The long-time Yishun resident had originally built a pagoda featuring kitschy knick-knacks at the void deck of Block 108, Yishun Ring Road, late last year. However, it came tumbling down in February after Nee Soon Town Council, worried about fire safety, stepped in.
Since then, Mr Or has been invited to reconstruct his tower at independent arts centre The Substation in Armenian Street.
Theatre practitioner Li Xie, 45, had reached out to collaborate with him. She said: "I hope that by giving him this safe space to build, he will feel respected, liberated and comfortable to express himself, instead of feeling dismissed.
"It is a stage for his story to be told, and for wider social and political issues to be discussed."
With a wide grin, Mr Or said in Mandarin: "If not for Ms Li, I wouldn't have the chance to rebuild my tower. I'm very happy."
REUSING UNWANTED THINGS
It's too much of a waste to just throw these items away. A lot of money was spent on them. The tower is a way of displaying and reusing things people no longer need.
MR OR BENG KOOI, on why he built the toy towers.
The tower is being reconstructed with salvaged items from his original installation, as well as new contributions from the public.
The new items, which fill five boxes, were amassed after Ms Li made a call for donations last month.
On Thursday, Mr Or arrived at The Substation with his grandson, 11-year-old Javia Or, and neighbour Wee Lai Huat, a 56-year-old retiree.
He was in a striped Star Wars T-shirt and black vest, and wore a black cap with metal rings.
Mr Or could not describe exactly how he would design his tower, but said it would "have to be beautiful and pleasing for the public".
"We are not building it for ourselves to enjoy," he said. He is also influenced by the style and colours of Haw Par Villa's statues.

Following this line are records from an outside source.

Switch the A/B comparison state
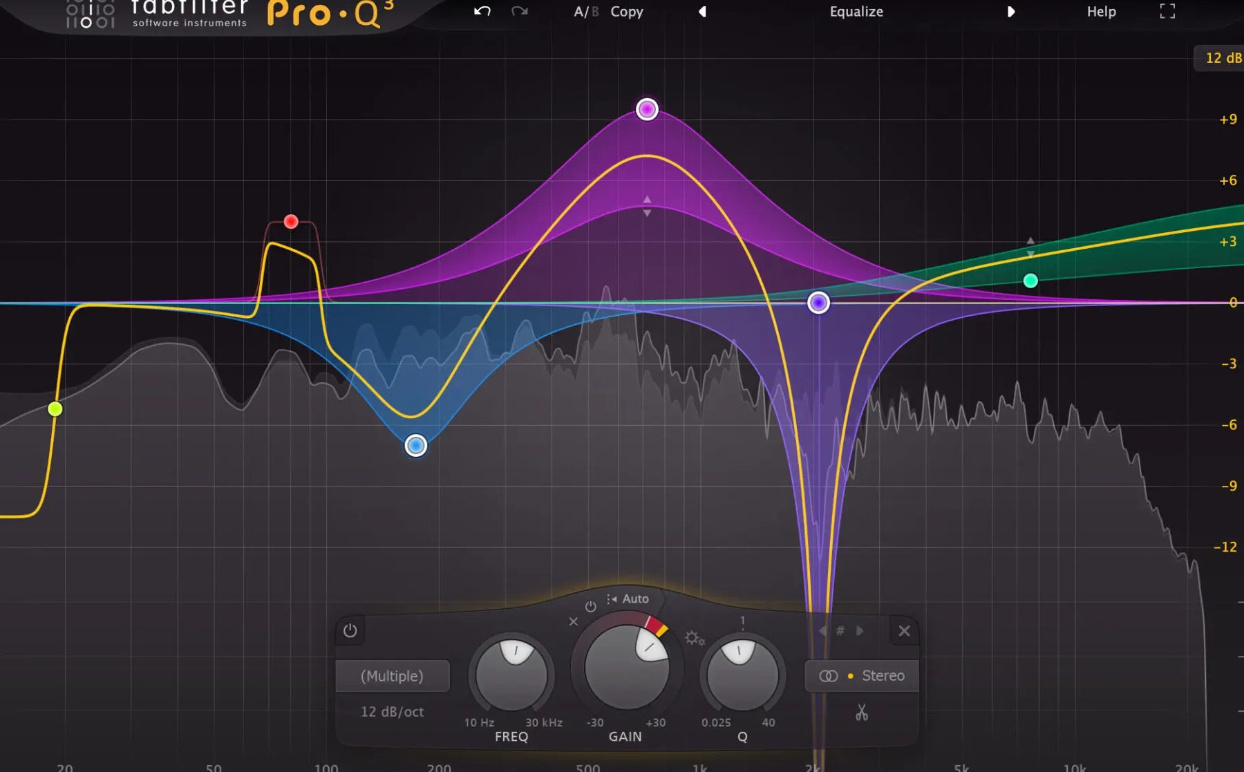The height and width of the screenshot is (772, 1244). 585,12
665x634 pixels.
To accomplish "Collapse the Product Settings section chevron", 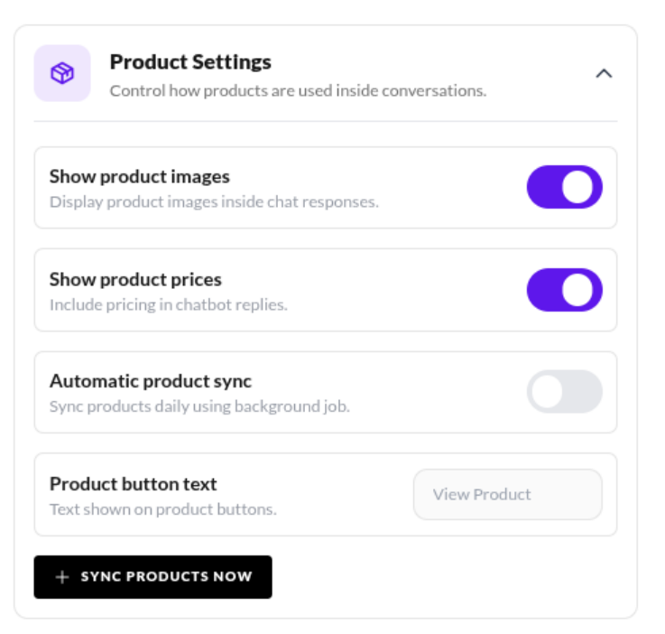I will click(x=605, y=73).
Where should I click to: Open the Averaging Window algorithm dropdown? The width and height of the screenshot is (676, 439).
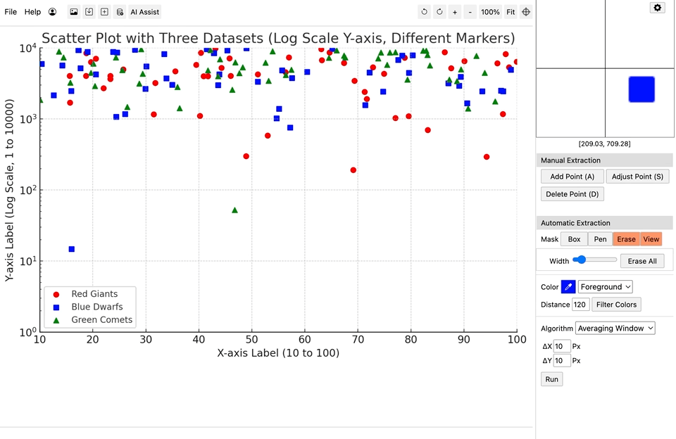point(615,328)
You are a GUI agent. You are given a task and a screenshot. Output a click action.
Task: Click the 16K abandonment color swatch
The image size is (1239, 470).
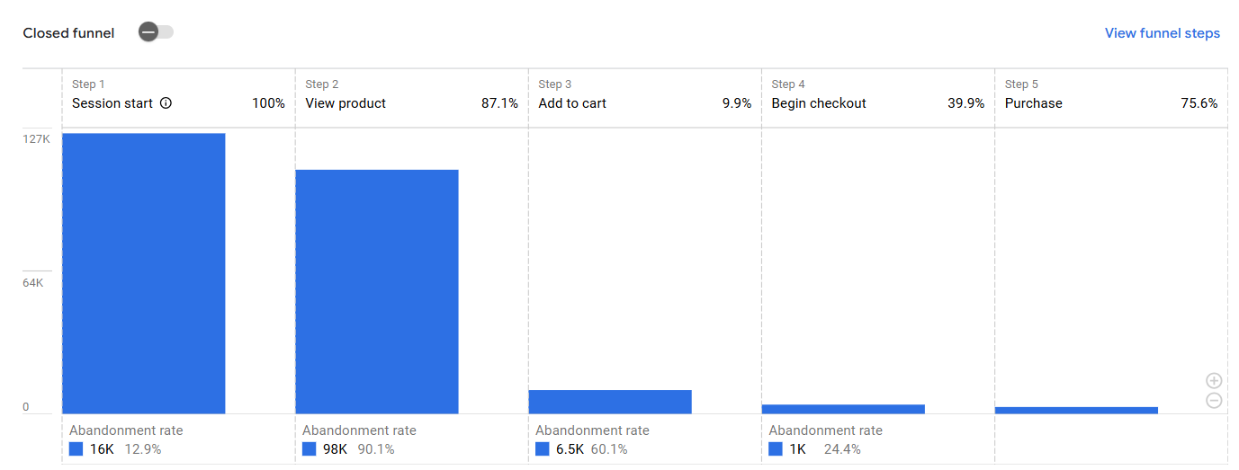(x=76, y=449)
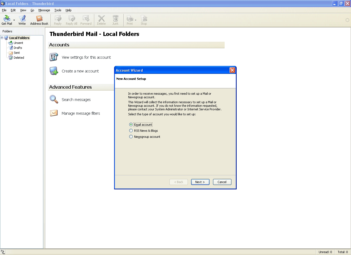The height and width of the screenshot is (255, 351).
Task: Open the Get Mail dropdown arrow
Action: pos(14,20)
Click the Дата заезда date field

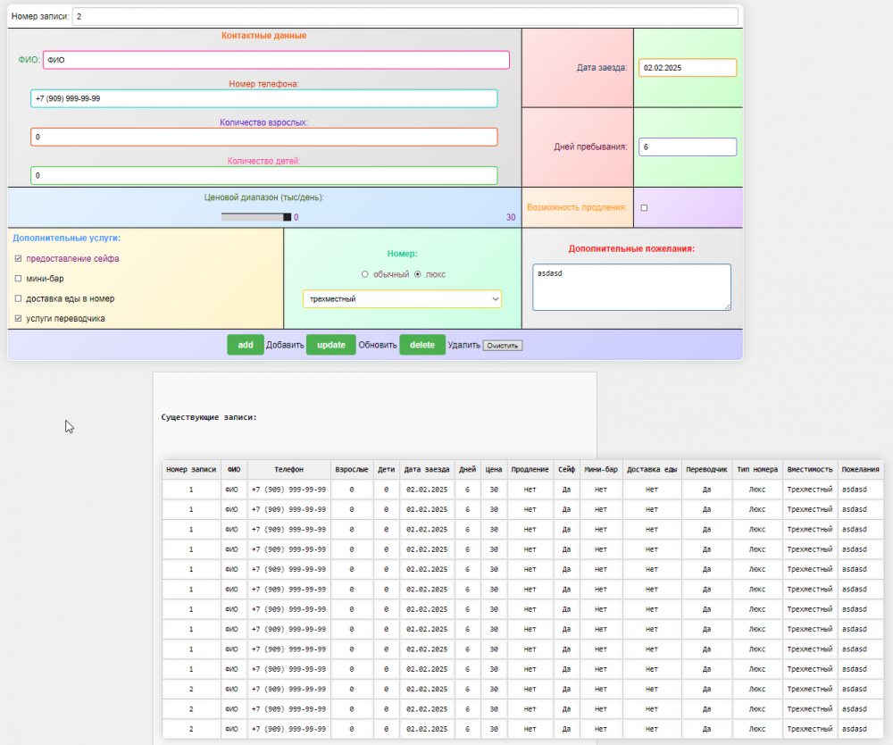(x=687, y=68)
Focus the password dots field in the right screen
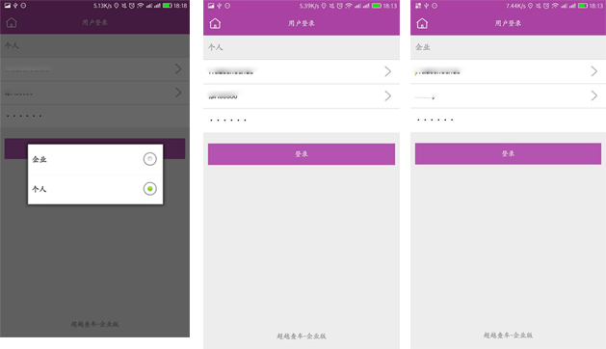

On the rationale behind building such towers, he said: "It's too much of a waste to just throw these items away. A lot of money was spent on them. The tower is a way of displaying and reusing things people no longer needed."
Visitors can watch Mr Or and interact with him as he builds the tower in his own time. They can also listen to audio interviews that Ms Li conducted with him.
Contributions of ornaments and figurines are welcome too.
Ms Li said: "We have so many campaigns encouraging senior citizens to age actively and gracefully. We regulate too much on how to age and what we are to do in each stage of our lives.
"We should respect what the elderly want to do, hear them out and give them a voice."
The items will be donated to charity after the exhibition.
•Discipline The City - Act III will run at The Substation till Nov 26.